╭──

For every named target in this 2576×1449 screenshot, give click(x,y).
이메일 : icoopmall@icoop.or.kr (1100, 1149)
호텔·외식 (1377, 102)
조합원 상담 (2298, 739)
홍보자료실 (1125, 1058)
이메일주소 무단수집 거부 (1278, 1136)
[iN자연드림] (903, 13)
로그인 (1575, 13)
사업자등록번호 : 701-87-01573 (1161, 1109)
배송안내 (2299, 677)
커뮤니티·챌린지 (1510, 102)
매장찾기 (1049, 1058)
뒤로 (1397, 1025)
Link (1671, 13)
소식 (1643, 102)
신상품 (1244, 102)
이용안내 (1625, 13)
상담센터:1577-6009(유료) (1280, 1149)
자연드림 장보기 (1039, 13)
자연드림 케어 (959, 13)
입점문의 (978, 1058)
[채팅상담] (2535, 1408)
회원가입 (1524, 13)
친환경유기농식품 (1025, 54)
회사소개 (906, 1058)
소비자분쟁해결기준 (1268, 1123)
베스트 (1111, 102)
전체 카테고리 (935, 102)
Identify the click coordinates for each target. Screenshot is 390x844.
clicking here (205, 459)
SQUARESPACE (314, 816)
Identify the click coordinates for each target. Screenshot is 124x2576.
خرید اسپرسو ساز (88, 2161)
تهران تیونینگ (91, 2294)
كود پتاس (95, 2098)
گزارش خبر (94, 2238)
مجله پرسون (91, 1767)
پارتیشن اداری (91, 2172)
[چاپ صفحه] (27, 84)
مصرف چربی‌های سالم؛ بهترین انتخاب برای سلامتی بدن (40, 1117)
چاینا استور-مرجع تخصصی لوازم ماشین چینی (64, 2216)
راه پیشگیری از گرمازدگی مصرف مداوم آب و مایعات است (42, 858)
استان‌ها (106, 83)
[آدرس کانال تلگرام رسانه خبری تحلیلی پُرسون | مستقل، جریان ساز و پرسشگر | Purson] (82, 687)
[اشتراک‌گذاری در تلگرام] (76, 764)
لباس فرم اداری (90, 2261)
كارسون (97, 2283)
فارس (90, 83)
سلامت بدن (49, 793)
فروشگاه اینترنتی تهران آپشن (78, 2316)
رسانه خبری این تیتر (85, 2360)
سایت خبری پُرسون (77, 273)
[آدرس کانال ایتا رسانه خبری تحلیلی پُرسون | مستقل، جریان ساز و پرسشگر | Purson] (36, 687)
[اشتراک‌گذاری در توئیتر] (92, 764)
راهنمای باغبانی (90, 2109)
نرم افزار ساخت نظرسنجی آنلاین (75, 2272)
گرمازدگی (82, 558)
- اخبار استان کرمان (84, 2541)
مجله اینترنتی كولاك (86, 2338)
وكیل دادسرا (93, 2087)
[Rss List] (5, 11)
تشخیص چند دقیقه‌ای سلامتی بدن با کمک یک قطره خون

╰──

* PROBLEM TO SOLVE
Retype the line containing "نرم افزار ساخت نظرسنجی آنلاین (75, 2272)" and each line after it through the end of the listing, exactly, leaving out everything else.

* OUTPUT OF THE TASK
نرم افزار ساخت نظرسنجی آنلاین (75, 2272)
گرمازدگی (82, 558)
- اخبار استان کرمان (84, 2541)
مجله اینترنتی كولاك (86, 2338)
وكیل دادسرا (93, 2087)
[Rss List] (5, 11)
تشخیص چند دقیقه‌ای سلامتی بدن با کمک یک قطره خون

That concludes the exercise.